# [Aim of the exercise]
Search the entries below for "agent", and copy each line where it appears.
*** Opening of Records for this exercise ***
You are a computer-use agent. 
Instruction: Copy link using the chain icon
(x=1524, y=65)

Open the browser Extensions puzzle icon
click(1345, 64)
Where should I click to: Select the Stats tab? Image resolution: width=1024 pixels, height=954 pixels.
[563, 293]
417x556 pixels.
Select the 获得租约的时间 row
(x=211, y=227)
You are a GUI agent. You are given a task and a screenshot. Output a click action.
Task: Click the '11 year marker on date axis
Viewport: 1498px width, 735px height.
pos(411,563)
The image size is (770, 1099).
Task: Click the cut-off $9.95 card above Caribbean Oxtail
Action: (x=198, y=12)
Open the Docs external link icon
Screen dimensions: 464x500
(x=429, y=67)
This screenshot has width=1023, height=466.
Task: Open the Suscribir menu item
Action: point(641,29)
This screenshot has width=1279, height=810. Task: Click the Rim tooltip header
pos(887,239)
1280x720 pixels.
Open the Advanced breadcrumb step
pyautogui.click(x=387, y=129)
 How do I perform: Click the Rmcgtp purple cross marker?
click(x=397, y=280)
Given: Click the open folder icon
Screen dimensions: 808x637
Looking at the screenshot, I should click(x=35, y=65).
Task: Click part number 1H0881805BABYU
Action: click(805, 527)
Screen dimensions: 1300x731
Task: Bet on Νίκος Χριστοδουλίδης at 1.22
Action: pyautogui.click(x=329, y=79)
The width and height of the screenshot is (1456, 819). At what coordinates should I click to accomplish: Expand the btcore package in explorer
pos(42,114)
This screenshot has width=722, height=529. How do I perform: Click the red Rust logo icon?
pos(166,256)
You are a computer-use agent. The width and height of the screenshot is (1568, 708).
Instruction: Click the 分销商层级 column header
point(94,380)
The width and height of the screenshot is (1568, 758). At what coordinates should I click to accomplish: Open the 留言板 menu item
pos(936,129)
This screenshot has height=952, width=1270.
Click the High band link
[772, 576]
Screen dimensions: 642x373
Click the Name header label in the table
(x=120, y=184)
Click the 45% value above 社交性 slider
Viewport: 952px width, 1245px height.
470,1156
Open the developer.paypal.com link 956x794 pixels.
*** Close of Records for this exercise ***
# [Problem solution]
You are a computer-use agent. 
You are a GUI agent. You are given a task and a screenshot. Output a click action.
You are a computer-use agent. The width and height of the screenshot is (1568, 708).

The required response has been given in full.